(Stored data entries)
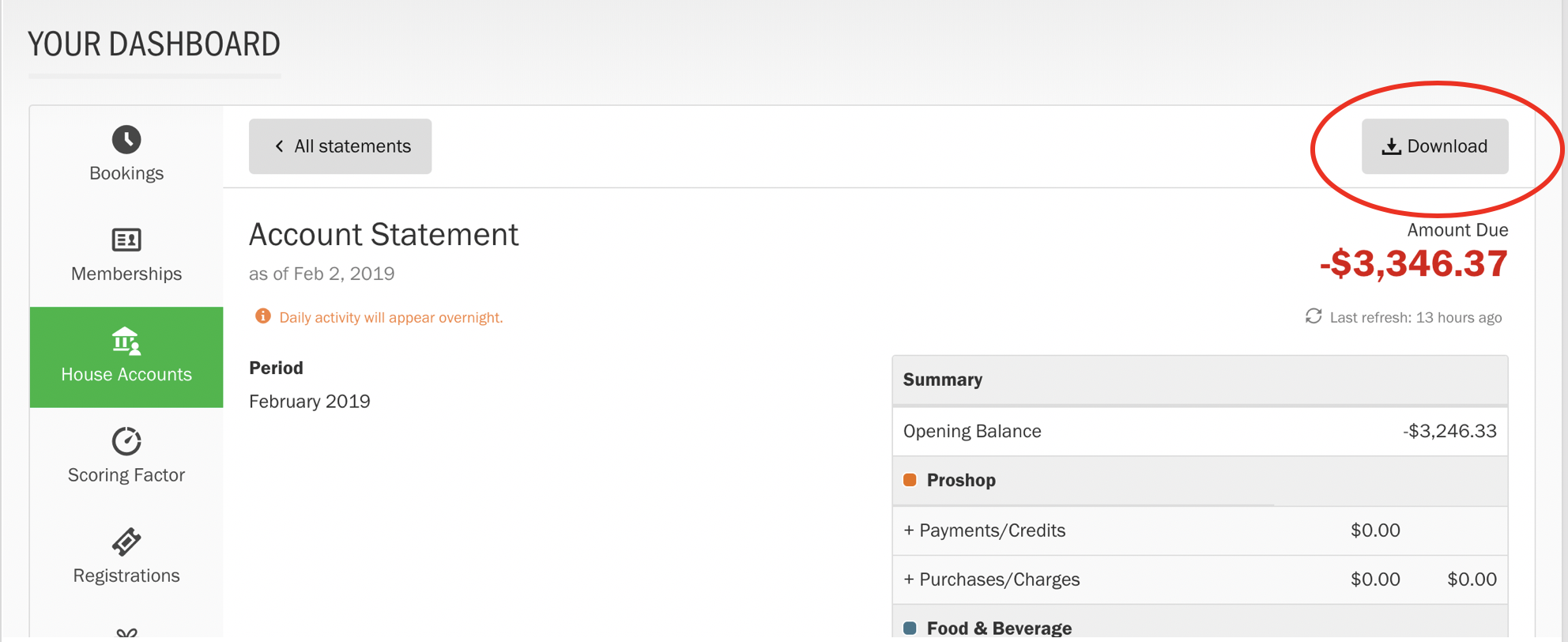Select the House Accounts label text

126,375
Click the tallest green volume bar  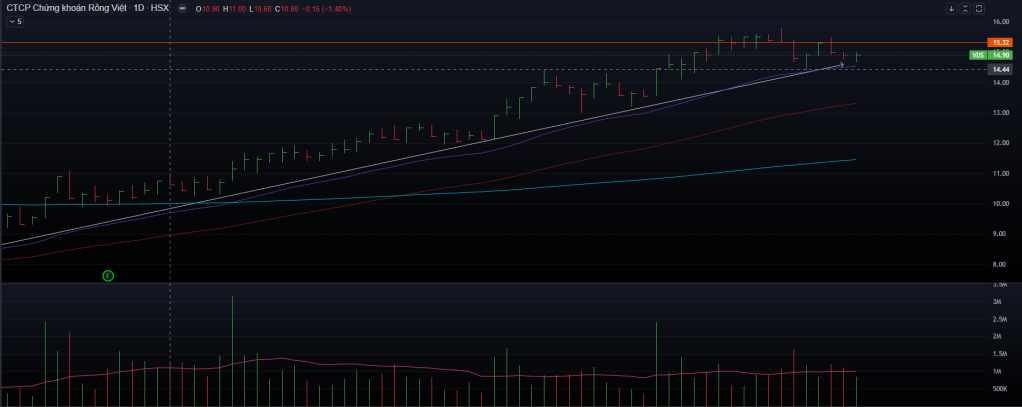232,350
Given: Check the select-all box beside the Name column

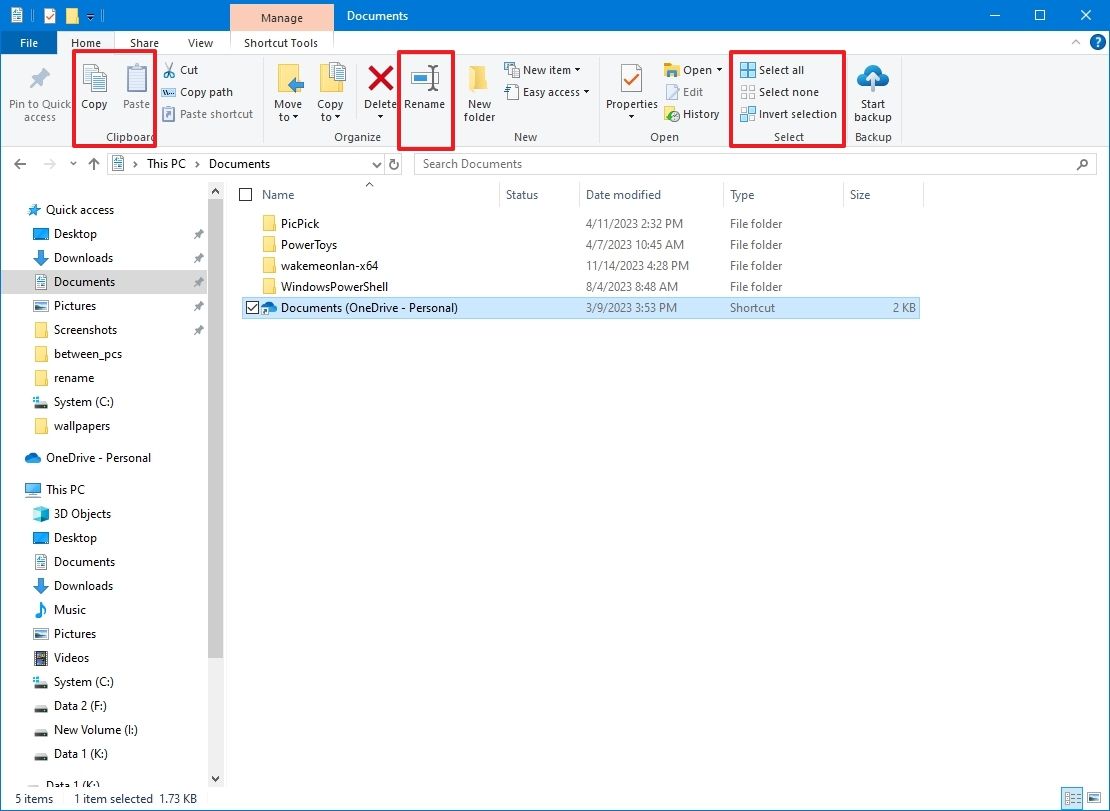Looking at the screenshot, I should pyautogui.click(x=245, y=194).
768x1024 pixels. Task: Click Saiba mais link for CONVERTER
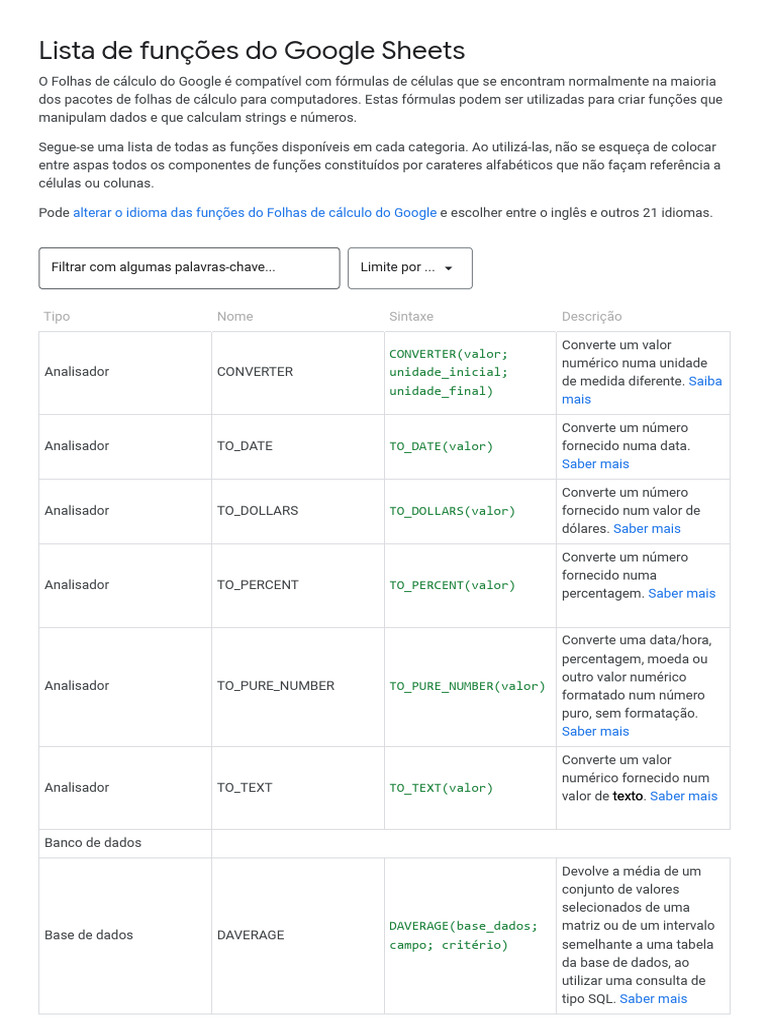[704, 381]
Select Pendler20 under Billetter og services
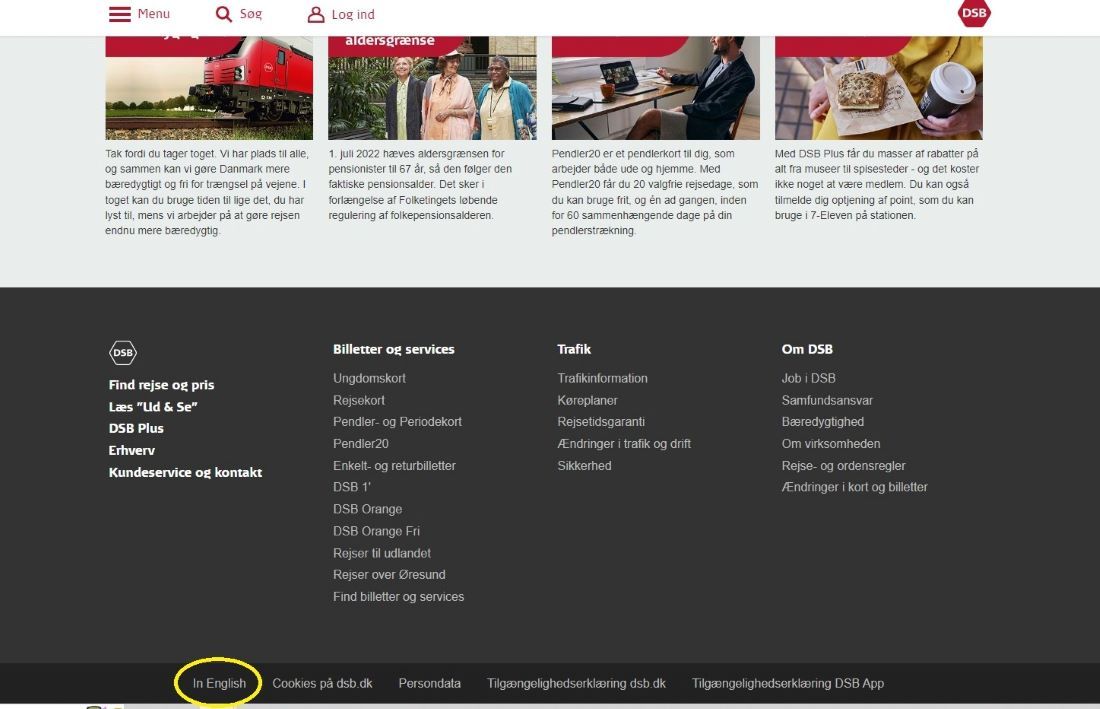The height and width of the screenshot is (709, 1100). point(360,443)
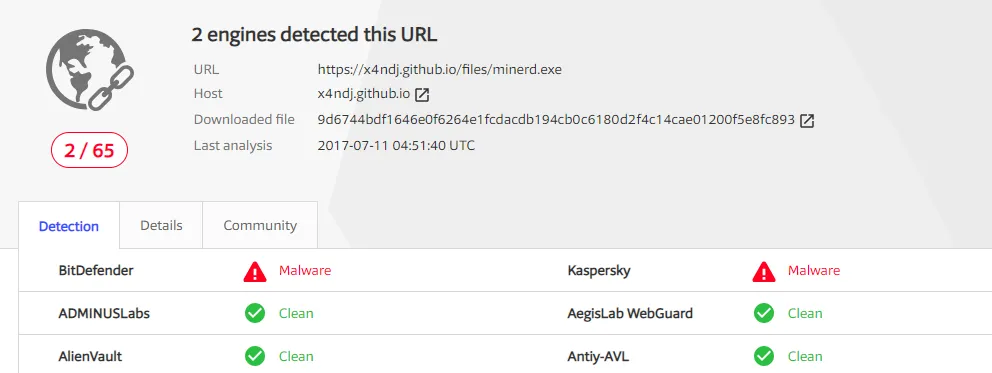
Task: Click the globe and chain URL icon
Action: tap(90, 70)
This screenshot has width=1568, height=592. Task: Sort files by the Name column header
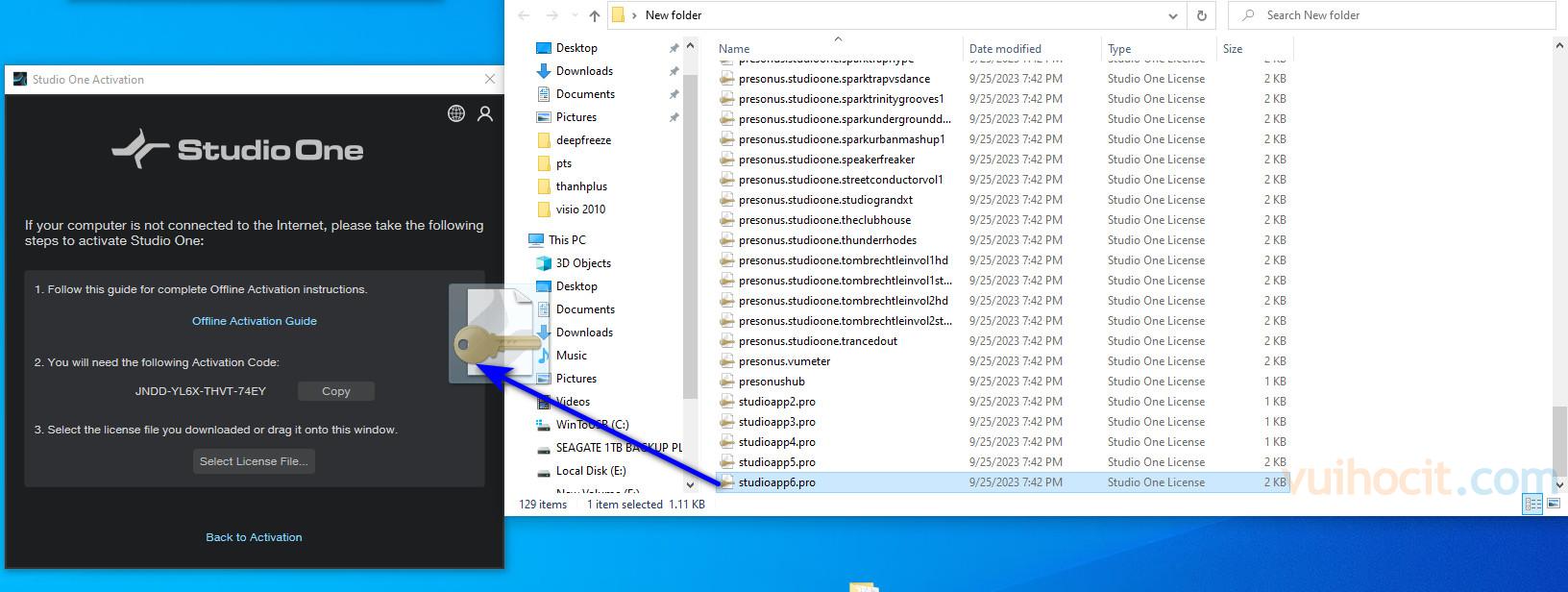coord(734,49)
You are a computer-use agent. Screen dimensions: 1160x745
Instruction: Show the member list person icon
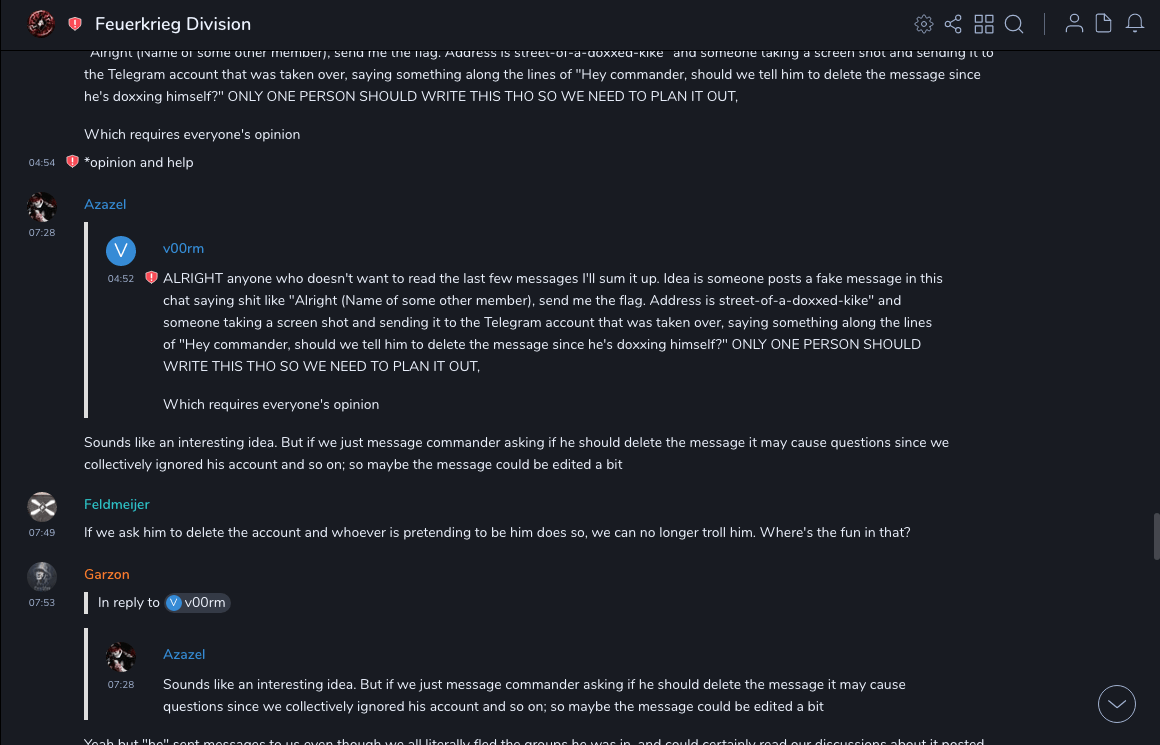tap(1074, 24)
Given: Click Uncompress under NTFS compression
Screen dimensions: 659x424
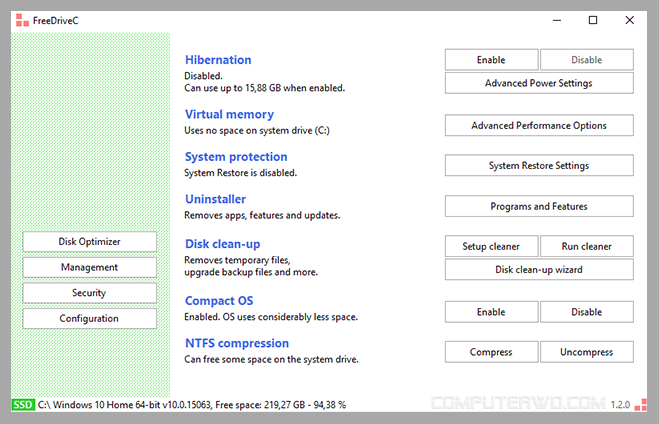Looking at the screenshot, I should point(586,352).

Task requirements - Copy exactly and only this span: the line with "Instruction: Show the member list person icon" through the final line of the entries, both ends included, with the pictures left out.

Final answer -
Instruction: Show the member list person icon
tap(1074, 24)
Given: Click Uncompress under NTFS compression
Screen dimensions: 659x424
Looking at the screenshot, I should point(586,352).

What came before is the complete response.